Gentoo Websites Logo
Go to: Gentoo Home Documentation Forums Lists Bugs Planet Store Wiki Get Gentoo!

Bug 677272 (CVE-2019-7309)

Summary: <sys-libs/glibc-2.30-r6 : x32 memcmp can treat positive length as 0 (if sign bit in RDX is set) (CVE-2019-7309)
Product: Gentoo Security Reporter: D'juan McDonald (domhnall) <flopwiki>
Component: VulnerabilitiesAssignee: Gentoo Security <security>
Status: RESOLVED FIXED    
Severity: minor CC: toolchain
Priority: Low    
Version: unspecified   
Hardware: x86   
OS: Linux   
URL: https://sourceware.org/bugzilla/show_bug.cgi?id=24155
Whiteboard: A4 [glsa+ cve]
Package list:
Runtime testing required: ---
Bug Depends on: 712726    
Bug Blocks:    

Description D'juan McDonald (domhnall) 2019-02-04 18:56:38 UTC 
(https://nvd.nist.gov/vuln/detail/CVE-2019-7309):

In the GNU C Library (aka glibc or libc6) through 2.29, the memcmp function for the x32 architecture can incorrectly return zero (indicating that the inputs are equal) because the RDX most significant bit is mishandled.

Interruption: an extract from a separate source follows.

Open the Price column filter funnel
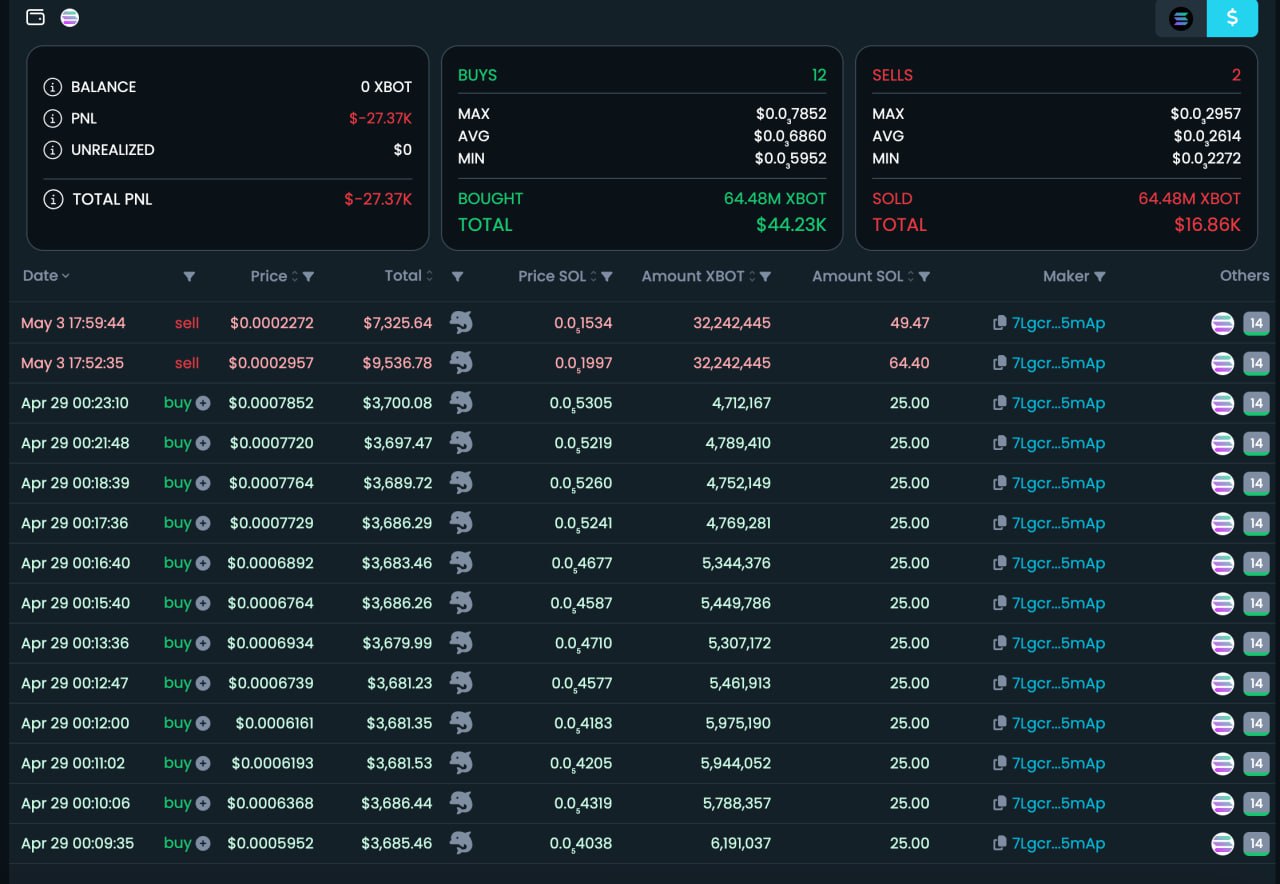Viewport: 1280px width, 884px height. coord(308,277)
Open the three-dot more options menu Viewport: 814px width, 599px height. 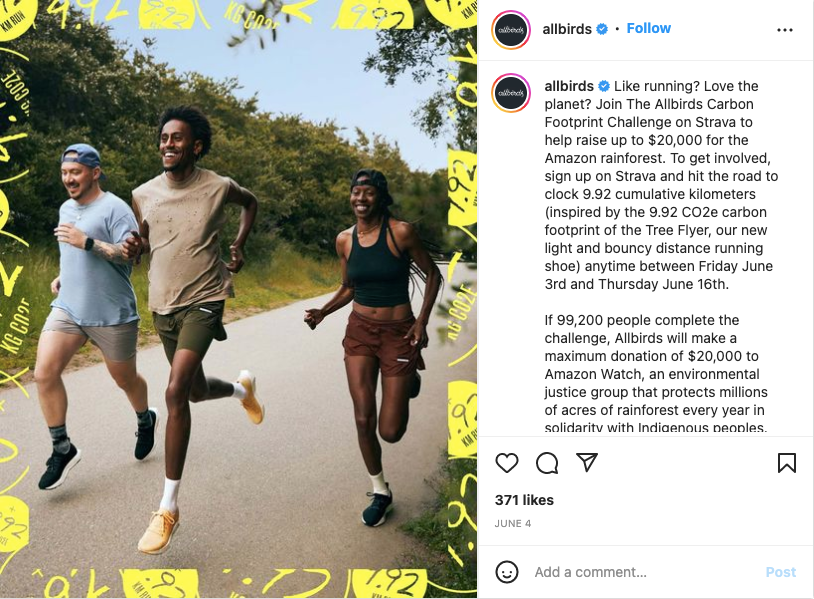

@maintainter(s): master branch for 2.27 was updated [ Mon Feb 4 08:55:52 2019 ],
via 2ebadb6451eda1d518d70e26cf4ceeb0362e2456. 


Gentoo Security Padawan
(domhnall)
Comment 1 Andreas K. Hüttel archtester gentoo-dev 2020-03-23 21:31:48 UTC 
Fixed in 2.30
Comment 2 NATTkA bot gentoo-dev 2020-04-12 19:30:13 UTC 
Unable to check for sanity:

> dependent bug #712726 is missing keywords
Comment 3 NATTkA bot gentoo-dev 2020-04-13 14:41:16 UTC 
Resetting sanity check; package list is empty or all packages are done.
Comment 4 Larry the Git Cow gentoo-dev 2020-05-04 18:37:38 UTC 
The bug has been referenced in the following commit(s):

https://gitweb.gentoo.org/repo/gentoo.git/commit/?id=cce133930b2d85cd8bed66715857ccf550048bbd

commit cce133930b2d85cd8bed66715857ccf550048bbd
Author:     Andreas K. Hüttel <dilfridge@gentoo.org>
AuthorDate: 2020-05-04 18:35:42 +0000
Commit:     Andreas K. Hüttel <dilfridge@gentoo.org>
CommitDate: 2020-05-04 18:37:12 +0000

    package.mask: Update old glibc mask, now masking <2.30-r8
    
    Bug: https://bugs.gentoo.org/712726
    Bug: https://bugs.gentoo.org/677272
    Bug: https://bugs.gentoo.org/679044
    Bug: https://bugs.gentoo.org/711558
    Bug: https://bugs.gentoo.org/717938
    Signed-off-by: Andreas K. Hüttel <dilfridge@gentoo.org>

 profiles/package.mask | 2 +-
 1 file changed, 1 insertion(+), 1 deletion(-)
Comment 5 Yury German Gentoo Infrastructure gentoo-dev 2020-05-22 00:41:19 UTC 
Removed from tree, adding to GLSA
Comment 6 GLSAMaker/CVETool Bot gentoo-dev 2020-06-13 01:04:50 UTC 
This issue was resolved and addressed in
 GLSA 202006-04 at https://security.gentoo.org/glsa/202006-04
by GLSA coordinator Aaron Bauman (b-man).